The tribunal pointed out that, in this case, negotiations for new pay rates for the period 2004 to 2007 started in June 2004, before Parkwood took over the contract. It took no part in the negotiations and did not recognise any of the unions involved.
As this collective agreement was effectively a new agreement, “the NJC having negotiated a comprehensive revision of terms relating to pay, training and development and other aspects concerning working arrangements”, the tribunal concluded that the company was not bound by it.
EAT decision
The EAT, however, disagreed. It followed the EAT decision in the 1997 case of Whent & Others v T Cartledge Limited which said that transferees were bound by pay increases negotiated with a union by the transferor under a collective agreement after a TUPE transfer.
This EAT said that neither the decision in Werhof nor the European directive altered this position for the simple reason that TUPE provided more protection under domestic law than the directive.
It pointed out that “…TUPE and the Directive are both measures aimed at protection, or safeguarding, of employees' rights, and it would to be odd if those rights which are accepted to be part of the canon in domestic labour law could be taken away by a subsequent interpretation of the Directive, as to which Member States have a margin of appreciation.”
It concluded that there was “nothing offensive about a contractual clause which entitles a worker to have his or her wages fixed according to an external benchmark set by collective bargaining.
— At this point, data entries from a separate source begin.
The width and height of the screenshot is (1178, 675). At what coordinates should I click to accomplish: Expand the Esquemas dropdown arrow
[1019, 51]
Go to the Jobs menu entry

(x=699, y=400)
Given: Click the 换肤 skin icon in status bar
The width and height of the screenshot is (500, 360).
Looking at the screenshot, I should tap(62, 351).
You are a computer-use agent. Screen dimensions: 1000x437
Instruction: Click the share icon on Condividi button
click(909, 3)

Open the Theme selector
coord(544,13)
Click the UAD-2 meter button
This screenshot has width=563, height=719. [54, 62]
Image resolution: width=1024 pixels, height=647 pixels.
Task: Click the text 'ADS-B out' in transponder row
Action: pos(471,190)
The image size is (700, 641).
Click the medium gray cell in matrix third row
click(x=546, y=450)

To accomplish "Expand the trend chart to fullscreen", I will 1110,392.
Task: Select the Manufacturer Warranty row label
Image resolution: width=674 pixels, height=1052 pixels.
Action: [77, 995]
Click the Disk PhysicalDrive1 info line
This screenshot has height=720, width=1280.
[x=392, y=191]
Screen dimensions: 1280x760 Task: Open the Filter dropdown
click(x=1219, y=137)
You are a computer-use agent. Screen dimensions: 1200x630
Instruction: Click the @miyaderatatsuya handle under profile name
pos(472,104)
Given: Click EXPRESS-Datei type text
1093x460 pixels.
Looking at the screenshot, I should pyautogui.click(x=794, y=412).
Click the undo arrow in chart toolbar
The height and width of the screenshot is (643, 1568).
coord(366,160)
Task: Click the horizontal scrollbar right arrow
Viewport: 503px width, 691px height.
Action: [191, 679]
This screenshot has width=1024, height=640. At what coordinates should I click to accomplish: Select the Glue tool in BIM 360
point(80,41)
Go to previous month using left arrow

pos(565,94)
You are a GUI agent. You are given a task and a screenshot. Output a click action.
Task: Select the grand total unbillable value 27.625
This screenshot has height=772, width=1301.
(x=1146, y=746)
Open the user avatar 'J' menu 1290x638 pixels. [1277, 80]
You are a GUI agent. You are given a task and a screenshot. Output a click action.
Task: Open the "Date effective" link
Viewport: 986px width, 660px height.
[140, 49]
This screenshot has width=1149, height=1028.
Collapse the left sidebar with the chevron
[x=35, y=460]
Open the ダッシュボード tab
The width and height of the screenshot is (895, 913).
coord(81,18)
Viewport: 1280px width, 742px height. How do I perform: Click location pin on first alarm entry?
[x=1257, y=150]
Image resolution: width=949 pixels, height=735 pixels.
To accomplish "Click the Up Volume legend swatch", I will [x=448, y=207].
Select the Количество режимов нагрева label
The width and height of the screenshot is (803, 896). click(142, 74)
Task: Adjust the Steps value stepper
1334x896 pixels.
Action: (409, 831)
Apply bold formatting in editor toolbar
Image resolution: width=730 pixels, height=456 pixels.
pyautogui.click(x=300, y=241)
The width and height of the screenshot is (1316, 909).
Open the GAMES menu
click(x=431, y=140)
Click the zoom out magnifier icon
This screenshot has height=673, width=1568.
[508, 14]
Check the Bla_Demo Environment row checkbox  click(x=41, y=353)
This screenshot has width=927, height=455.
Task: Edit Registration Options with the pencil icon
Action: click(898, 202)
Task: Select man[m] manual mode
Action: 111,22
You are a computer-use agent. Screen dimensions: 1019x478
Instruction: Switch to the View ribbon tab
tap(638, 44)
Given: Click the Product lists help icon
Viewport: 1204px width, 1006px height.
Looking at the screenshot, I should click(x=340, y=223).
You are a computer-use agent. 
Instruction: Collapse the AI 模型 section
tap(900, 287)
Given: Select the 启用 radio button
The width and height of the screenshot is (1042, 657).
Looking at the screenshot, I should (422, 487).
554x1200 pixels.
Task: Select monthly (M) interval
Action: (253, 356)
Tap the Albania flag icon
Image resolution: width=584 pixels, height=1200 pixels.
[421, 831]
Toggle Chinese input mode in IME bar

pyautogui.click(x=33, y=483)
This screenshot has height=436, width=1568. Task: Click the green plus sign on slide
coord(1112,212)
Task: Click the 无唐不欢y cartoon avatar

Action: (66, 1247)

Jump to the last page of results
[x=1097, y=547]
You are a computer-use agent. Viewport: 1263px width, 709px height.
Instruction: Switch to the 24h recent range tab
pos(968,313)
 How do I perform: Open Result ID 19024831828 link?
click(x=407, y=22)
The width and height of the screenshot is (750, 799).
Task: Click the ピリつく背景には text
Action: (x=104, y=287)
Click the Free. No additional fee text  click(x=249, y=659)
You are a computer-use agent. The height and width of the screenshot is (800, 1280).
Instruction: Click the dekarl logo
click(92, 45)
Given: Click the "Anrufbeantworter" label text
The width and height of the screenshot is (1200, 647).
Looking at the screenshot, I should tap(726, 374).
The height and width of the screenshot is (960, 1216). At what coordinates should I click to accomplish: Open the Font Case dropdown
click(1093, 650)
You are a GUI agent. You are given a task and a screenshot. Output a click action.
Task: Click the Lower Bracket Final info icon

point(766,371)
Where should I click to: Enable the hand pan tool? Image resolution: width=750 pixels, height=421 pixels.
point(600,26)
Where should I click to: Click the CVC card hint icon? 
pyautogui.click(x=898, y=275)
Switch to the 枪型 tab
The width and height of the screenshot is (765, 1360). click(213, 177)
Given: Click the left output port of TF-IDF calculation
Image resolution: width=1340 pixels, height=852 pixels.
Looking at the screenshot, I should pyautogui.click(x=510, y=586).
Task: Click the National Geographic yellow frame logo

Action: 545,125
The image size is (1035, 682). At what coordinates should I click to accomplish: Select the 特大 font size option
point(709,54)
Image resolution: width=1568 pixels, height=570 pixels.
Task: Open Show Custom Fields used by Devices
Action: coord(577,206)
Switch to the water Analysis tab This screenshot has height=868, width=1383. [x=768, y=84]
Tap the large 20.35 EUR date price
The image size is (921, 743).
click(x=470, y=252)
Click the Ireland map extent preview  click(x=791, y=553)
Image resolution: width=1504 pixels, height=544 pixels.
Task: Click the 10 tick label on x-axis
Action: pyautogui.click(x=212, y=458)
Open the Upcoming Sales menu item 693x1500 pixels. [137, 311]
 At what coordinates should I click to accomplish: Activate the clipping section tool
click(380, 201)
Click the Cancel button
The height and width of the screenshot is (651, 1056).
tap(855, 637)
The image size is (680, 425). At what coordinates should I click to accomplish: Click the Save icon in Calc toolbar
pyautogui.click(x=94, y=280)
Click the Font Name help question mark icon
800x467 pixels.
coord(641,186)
As a matter of domestic law, under TUPE those rights are preserved just as much as any substantive right. Thus, not only is the transferee obliged to pay the rate of pay in force at the time of the transfer … but is obliged to pay into the future in accordance with the dynamic clause for regulating future wages. So long as there is an NJC which sets the rate of pay for this particular worker, that is the rate of pay which the transferee is required to pay. That principle of the English law of contract is not affected, nor could be affected, by the Directive”.
The decision is being appealed.
Comment
The ECJ’s decision in Werhof had led to concerns that Whent v Cartledge should no longer be followed. The EAT’s decision in Alemo-Heron is therefore a very welcome confirmation that it should. It means that UK workers should continue to benefit from increases in wage levels decided by national pay bargaining structures. This will provide greater protection against the gradual erosion of the terms and conditions of public sector staff following their transfer to the private sector.
The position may be different where a wholly new collective agreement (such as Agenda for Change or Single Status) is implemented. Hopefully, when Alemo-Heron comes before the Court of Appeal, clear guidance will be provided on that issue as well.